Memo to Congress; The Price of Failure is Far Too High to Contemplate

Folks that have been around politics for a while knew that passing major legislation like President Joe Biden's infrastructure package and Build Back Better plan [now known as the reconciliation bill] in such an equally divided Congress was going to be difficult. The Senate with its filibuster rules which demand super-majorities to pass legislation, Republican Minority Leader Mitch McConnell's obstructionism, and the lack of true bipartisanship were all working against success.
Moreover, watching Congress work is painful. Passing major legislation is messy and if you follow media reports on the process day by day, your head will likely explode. While Republicans portray efforts to help working class parents afford healthcare, prescription drugs, and child care as the second coming of Joe Stalin, Democrats bicker among themselves over the minutia for the sake of ideological purity or hoping to protect their political futures back home. None of this is new or unexpected, but the public perceives the seemingly endless negotiations as a circus and it's dragging down Biden's approval rating.
There is an additional element to this debate at this moment in the nation's history. Democrats need to demonstrate that they are the adults, that they are the Party of working class Americans, and that they can govern effectively. If they can't, they will lose their congressional majority in 2022 and invite a second Trump presidency. That would be catastrophic for the nation.

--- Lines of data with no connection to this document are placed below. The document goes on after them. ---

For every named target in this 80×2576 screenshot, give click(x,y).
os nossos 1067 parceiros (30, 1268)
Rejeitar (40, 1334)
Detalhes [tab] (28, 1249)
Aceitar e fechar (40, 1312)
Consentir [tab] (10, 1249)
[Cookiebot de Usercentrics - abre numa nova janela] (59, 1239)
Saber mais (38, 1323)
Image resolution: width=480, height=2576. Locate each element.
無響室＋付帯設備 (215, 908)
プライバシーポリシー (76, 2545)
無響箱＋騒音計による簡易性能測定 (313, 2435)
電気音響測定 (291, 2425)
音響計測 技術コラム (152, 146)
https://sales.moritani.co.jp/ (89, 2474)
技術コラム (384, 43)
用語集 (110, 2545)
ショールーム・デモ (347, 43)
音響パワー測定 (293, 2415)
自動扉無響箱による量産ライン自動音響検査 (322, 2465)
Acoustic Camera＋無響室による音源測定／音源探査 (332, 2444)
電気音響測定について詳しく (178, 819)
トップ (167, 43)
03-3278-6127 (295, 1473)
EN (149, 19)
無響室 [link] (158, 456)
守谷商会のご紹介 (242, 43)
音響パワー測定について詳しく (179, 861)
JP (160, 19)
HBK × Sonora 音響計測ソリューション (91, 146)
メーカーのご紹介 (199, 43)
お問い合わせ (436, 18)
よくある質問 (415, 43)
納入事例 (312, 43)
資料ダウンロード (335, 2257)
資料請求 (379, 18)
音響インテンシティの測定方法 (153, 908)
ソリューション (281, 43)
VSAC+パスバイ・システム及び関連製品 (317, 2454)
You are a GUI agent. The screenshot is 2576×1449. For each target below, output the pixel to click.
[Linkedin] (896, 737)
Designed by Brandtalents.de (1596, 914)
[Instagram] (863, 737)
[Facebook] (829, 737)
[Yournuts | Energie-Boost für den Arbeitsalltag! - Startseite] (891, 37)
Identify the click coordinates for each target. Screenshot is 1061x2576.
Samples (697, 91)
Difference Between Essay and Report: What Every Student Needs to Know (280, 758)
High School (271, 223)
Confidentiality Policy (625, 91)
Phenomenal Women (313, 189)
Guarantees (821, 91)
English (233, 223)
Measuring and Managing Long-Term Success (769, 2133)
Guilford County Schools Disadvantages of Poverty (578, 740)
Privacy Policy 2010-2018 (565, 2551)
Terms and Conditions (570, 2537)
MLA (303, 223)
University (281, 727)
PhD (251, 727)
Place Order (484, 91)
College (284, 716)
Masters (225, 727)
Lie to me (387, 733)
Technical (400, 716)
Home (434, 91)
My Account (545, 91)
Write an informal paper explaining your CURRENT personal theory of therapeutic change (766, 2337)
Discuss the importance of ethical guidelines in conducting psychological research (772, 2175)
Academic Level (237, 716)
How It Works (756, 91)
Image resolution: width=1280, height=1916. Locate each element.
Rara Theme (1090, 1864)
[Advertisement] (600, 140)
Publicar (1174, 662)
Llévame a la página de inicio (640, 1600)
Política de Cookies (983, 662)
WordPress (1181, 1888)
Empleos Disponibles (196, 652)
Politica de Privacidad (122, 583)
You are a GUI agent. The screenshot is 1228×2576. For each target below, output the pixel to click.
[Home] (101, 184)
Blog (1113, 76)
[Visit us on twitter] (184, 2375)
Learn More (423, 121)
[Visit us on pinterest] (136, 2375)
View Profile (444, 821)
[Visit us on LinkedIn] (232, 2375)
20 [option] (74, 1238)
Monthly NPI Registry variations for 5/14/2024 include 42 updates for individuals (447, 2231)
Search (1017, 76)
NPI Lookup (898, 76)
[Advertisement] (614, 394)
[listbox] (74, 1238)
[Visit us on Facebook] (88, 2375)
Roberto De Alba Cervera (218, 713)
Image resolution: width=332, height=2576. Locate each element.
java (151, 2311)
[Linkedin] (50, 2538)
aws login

The lesson that Donald Trump took from his defeat last year was that he left too much of our democracy in place, allowed too many Republican officeholders in Congress and in the states to retain some small measure of integrity. That is why he won't back off his election fraud fantasy. It's his litmus test of loyalty and he will spend the next two years destroying anyone in the Party that won't knuckle under to the "big lie." He knows that he will need such folks if he is to successfully undermine voting rights, a free press, and Constitutional norms during a second term.
So, as President Biden ramps up his efforts to forge a compromise on the reconciliation bill, we should hope that Senators Joe Manchin and Kyrsten Sinema will remember that the price of failure is Trump 2.0. Democratic activists that worked tirelessly to get Biden elected expect the Party to honor its promise to enact initiatives that assist families, college students, and middle-class workers. And progressive Democrats must realize that even a scaled back reconciliation bill would represent a major legislative victory for working class Americans.
Passing the infrastructure and reconciliation bills won't guarantee Democrats midterm victories in 2022, but failure would surely mean that they would lose their Congressional majority, pave the way toward a second Trump administration, and foreclose the opportunity to address any other priorities like climate change, social justice, voting rights, and reproductive freedom for years to come.